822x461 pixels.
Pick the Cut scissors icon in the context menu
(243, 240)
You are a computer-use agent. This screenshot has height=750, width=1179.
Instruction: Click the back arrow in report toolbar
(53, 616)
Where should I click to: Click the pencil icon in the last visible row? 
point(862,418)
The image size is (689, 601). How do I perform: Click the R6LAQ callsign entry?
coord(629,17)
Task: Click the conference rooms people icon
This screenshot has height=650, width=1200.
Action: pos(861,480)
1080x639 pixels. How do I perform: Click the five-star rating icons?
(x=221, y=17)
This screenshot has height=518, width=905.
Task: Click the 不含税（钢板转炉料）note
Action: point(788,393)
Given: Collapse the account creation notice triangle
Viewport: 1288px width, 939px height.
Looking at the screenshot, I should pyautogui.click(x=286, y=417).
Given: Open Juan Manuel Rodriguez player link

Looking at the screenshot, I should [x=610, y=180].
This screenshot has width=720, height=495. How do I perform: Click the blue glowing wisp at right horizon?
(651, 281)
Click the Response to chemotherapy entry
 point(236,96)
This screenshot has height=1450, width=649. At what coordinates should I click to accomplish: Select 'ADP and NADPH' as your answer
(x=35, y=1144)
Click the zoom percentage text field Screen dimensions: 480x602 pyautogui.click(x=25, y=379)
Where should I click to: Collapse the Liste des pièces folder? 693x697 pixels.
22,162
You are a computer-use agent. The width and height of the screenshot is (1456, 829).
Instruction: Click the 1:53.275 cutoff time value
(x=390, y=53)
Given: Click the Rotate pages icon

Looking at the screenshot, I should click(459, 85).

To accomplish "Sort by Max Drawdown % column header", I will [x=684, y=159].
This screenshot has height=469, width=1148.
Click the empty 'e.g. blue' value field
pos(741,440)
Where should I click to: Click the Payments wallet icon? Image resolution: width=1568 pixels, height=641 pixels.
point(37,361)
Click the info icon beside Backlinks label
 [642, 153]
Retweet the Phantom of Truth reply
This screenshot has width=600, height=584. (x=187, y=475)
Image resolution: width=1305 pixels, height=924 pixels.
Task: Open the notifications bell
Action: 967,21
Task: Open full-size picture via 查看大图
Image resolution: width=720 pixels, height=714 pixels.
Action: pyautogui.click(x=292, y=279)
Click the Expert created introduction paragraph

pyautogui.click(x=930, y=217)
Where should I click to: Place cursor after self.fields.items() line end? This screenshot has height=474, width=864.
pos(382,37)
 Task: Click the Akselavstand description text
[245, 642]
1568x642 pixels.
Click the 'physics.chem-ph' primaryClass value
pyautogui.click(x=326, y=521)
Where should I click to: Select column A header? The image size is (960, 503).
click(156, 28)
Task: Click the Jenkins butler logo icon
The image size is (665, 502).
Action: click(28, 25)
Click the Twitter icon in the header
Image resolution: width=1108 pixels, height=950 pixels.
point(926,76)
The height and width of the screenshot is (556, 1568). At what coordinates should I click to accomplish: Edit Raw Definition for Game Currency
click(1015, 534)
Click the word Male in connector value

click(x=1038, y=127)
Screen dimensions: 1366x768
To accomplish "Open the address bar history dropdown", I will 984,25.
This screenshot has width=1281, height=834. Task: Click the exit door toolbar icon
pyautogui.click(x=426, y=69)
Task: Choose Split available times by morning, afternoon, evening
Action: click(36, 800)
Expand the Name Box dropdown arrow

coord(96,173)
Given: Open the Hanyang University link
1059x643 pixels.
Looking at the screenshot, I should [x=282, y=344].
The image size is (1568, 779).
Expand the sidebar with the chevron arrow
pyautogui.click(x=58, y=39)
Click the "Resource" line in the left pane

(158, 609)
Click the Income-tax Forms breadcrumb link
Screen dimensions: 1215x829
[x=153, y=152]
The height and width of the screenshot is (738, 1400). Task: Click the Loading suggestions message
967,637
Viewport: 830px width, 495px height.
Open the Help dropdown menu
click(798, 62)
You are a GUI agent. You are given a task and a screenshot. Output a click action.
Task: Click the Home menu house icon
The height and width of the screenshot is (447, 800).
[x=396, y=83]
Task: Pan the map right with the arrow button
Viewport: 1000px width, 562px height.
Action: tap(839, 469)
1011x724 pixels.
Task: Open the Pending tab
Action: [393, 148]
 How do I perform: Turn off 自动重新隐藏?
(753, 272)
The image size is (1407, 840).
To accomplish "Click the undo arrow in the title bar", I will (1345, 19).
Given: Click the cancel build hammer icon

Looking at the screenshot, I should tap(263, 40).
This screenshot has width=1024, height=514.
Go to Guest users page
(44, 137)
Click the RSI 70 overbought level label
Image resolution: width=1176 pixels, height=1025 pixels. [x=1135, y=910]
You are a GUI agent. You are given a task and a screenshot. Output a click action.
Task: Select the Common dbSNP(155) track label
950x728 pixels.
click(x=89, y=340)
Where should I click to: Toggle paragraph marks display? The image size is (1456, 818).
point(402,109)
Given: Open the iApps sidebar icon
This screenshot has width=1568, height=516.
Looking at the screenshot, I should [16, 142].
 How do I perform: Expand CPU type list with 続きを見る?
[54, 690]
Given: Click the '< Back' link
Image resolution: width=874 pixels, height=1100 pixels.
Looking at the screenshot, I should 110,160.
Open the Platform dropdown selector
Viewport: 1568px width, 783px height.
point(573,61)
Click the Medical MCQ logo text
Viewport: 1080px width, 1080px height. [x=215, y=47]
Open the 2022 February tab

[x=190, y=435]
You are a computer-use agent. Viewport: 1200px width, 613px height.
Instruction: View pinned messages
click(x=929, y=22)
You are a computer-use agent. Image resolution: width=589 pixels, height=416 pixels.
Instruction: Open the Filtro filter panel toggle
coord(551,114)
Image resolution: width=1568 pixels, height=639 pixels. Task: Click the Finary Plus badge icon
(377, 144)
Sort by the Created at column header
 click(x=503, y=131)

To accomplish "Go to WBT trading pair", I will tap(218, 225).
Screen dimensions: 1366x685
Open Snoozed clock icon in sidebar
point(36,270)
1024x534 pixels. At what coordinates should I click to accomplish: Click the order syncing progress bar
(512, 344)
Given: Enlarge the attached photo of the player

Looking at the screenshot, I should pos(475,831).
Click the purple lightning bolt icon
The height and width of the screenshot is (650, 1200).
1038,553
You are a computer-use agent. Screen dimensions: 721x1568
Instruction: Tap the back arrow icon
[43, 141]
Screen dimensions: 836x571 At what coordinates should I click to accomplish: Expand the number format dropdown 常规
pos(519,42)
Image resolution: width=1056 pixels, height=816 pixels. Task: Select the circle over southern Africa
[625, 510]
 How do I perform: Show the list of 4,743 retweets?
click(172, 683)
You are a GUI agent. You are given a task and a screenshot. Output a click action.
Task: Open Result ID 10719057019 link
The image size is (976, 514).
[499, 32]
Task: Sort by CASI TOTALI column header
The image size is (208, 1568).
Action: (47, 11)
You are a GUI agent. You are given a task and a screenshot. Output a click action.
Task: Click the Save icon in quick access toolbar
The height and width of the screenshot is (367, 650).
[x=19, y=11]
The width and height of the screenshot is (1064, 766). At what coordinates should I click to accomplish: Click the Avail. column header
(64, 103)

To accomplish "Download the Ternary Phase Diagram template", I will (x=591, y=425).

## Your goal
Give back all the records above exactly. Keep every word.

## Written response
822x461 pixels.
Pick the Cut scissors icon in the context menu
(243, 240)
You are a computer-use agent. This screenshot has height=750, width=1179.
Instruction: Click the back arrow in report toolbar
(53, 616)
Where should I click to: Click the pencil icon in the last visible row? 
point(862,418)
The image size is (689, 601). How do I perform: Click the R6LAQ callsign entry?
coord(629,17)
Task: Click the conference rooms people icon
This screenshot has height=650, width=1200.
Action: pos(861,480)
1080x639 pixels. How do I perform: Click the five-star rating icons?
(x=221, y=17)
This screenshot has height=518, width=905.
Task: Click the 不含税（钢板转炉料）note
Action: point(788,393)
Given: Collapse the account creation notice triangle
Viewport: 1288px width, 939px height.
Looking at the screenshot, I should pyautogui.click(x=286, y=417).
Given: Open Juan Manuel Rodriguez player link

Looking at the screenshot, I should [x=610, y=180].
This screenshot has width=720, height=495. How do I perform: Click the blue glowing wisp at right horizon?
(651, 281)
Click the Response to chemotherapy entry
 point(236,96)
This screenshot has height=1450, width=649. At what coordinates should I click to accomplish: Select 'ADP and NADPH' as your answer
(x=35, y=1144)
Click the zoom percentage text field Screen dimensions: 480x602 pyautogui.click(x=25, y=379)
Where should I click to: Collapse the Liste des pièces folder? 693x697 pixels.
22,162
You are a computer-use agent. The width and height of the screenshot is (1456, 829).
Instruction: Click the 1:53.275 cutoff time value
(x=390, y=53)
Given: Click the Rotate pages icon

Looking at the screenshot, I should click(459, 85).

To accomplish "Sort by Max Drawdown % column header", I will [x=684, y=159].
This screenshot has height=469, width=1148.
Click the empty 'e.g. blue' value field
pos(741,440)
Where should I click to: Click the Payments wallet icon? Image resolution: width=1568 pixels, height=641 pixels.
point(37,361)
Click the info icon beside Backlinks label
 [642, 153]
Retweet the Phantom of Truth reply
This screenshot has width=600, height=584. (x=187, y=475)
Image resolution: width=1305 pixels, height=924 pixels.
Task: Open the notifications bell
Action: 967,21
Task: Open full-size picture via 查看大图
Image resolution: width=720 pixels, height=714 pixels.
Action: pyautogui.click(x=292, y=279)
Click the Expert created introduction paragraph

pyautogui.click(x=930, y=217)
Where should I click to: Place cursor after self.fields.items() line end? This screenshot has height=474, width=864.
pos(382,37)
 Task: Click the Akselavstand description text
[245, 642]
1568x642 pixels.
Click the 'physics.chem-ph' primaryClass value
pyautogui.click(x=326, y=521)
Where should I click to: Select column A header? The image size is (960, 503).
click(156, 28)
Task: Click the Jenkins butler logo icon
The image size is (665, 502).
Action: click(28, 25)
Click the Twitter icon in the header
Image resolution: width=1108 pixels, height=950 pixels.
point(926,76)
The height and width of the screenshot is (556, 1568). At what coordinates should I click to accomplish: Edit Raw Definition for Game Currency
click(1015, 534)
Click the word Male in connector value

click(x=1038, y=127)
Screen dimensions: 1366x768
To accomplish "Open the address bar history dropdown", I will 984,25.
This screenshot has width=1281, height=834. Task: Click the exit door toolbar icon
pyautogui.click(x=426, y=69)
Task: Choose Split available times by morning, afternoon, evening
Action: click(36, 800)
Expand the Name Box dropdown arrow

coord(96,173)
Given: Open the Hanyang University link
1059x643 pixels.
Looking at the screenshot, I should [x=282, y=344].
The image size is (1568, 779).
Expand the sidebar with the chevron arrow
pyautogui.click(x=58, y=39)
Click the "Resource" line in the left pane

(158, 609)
Click the Income-tax Forms breadcrumb link
Screen dimensions: 1215x829
[x=153, y=152]
The height and width of the screenshot is (738, 1400). Task: Click the Loading suggestions message
967,637
Viewport: 830px width, 495px height.
Open the Help dropdown menu
click(798, 62)
You are a GUI agent. You are given a task and a screenshot. Output a click action.
Task: Click the Home menu house icon
The height and width of the screenshot is (447, 800).
[x=396, y=83]
Task: Pan the map right with the arrow button
Viewport: 1000px width, 562px height.
Action: tap(839, 469)
1011x724 pixels.
Task: Open the Pending tab
Action: [393, 148]
 How do I perform: Turn off 自动重新隐藏?
(753, 272)
The image size is (1407, 840).
To accomplish "Click the undo arrow in the title bar", I will (1345, 19).
Given: Click the cancel build hammer icon

Looking at the screenshot, I should tap(263, 40).
This screenshot has width=1024, height=514.
Go to Guest users page
(44, 137)
Click the RSI 70 overbought level label
Image resolution: width=1176 pixels, height=1025 pixels. [x=1135, y=910]
You are a GUI agent. You are given a task and a screenshot. Output a click action.
Task: Select the Common dbSNP(155) track label
950x728 pixels.
click(x=89, y=340)
Where should I click to: Toggle paragraph marks display? The image size is (1456, 818).
point(402,109)
Given: Open the iApps sidebar icon
This screenshot has width=1568, height=516.
Looking at the screenshot, I should [16, 142].
 How do I perform: Expand CPU type list with 続きを見る?
[54, 690]
Given: Click the '< Back' link
Image resolution: width=874 pixels, height=1100 pixels.
Looking at the screenshot, I should 110,160.
Open the Platform dropdown selector
Viewport: 1568px width, 783px height.
point(573,61)
Click the Medical MCQ logo text
Viewport: 1080px width, 1080px height. [x=215, y=47]
Open the 2022 February tab

[x=190, y=435]
You are a computer-use agent. Viewport: 1200px width, 613px height.
Instruction: View pinned messages
click(x=929, y=22)
You are a computer-use agent. Image resolution: width=589 pixels, height=416 pixels.
Instruction: Open the Filtro filter panel toggle
coord(551,114)
Image resolution: width=1568 pixels, height=639 pixels. Task: Click the Finary Plus badge icon
(377, 144)
Sort by the Created at column header
 click(x=503, y=131)

To accomplish "Go to WBT trading pair", I will tap(218, 225).
Screen dimensions: 1366x685
Open Snoozed clock icon in sidebar
point(36,270)
1024x534 pixels. At what coordinates should I click to accomplish: Click the order syncing progress bar
(512, 344)
Given: Enlarge the attached photo of the player

Looking at the screenshot, I should pos(475,831).
Click the purple lightning bolt icon
The height and width of the screenshot is (650, 1200).
1038,553
You are a computer-use agent. Screen dimensions: 721x1568
Instruction: Tap the back arrow icon
[43, 141]
Screen dimensions: 836x571 At what coordinates should I click to accomplish: Expand the number format dropdown 常规
pos(519,42)
Image resolution: width=1056 pixels, height=816 pixels. Task: Select the circle over southern Africa
[625, 510]
 How do I perform: Show the list of 4,743 retweets?
click(172, 683)
You are a GUI agent. You are given a task and a screenshot. Output a click action.
Task: Open Result ID 10719057019 link
The image size is (976, 514).
[499, 32]
Task: Sort by CASI TOTALI column header
The image size is (208, 1568).
Action: (47, 11)
You are a GUI agent. You are given a task and a screenshot. Output a click action.
Task: Click the Save icon in quick access toolbar
The height and width of the screenshot is (367, 650).
[x=19, y=11]
The width and height of the screenshot is (1064, 766). At what coordinates should I click to accomplish: Click the Avail. column header
(64, 103)

To accomplish "Download the Ternary Phase Diagram template", I will (x=591, y=425).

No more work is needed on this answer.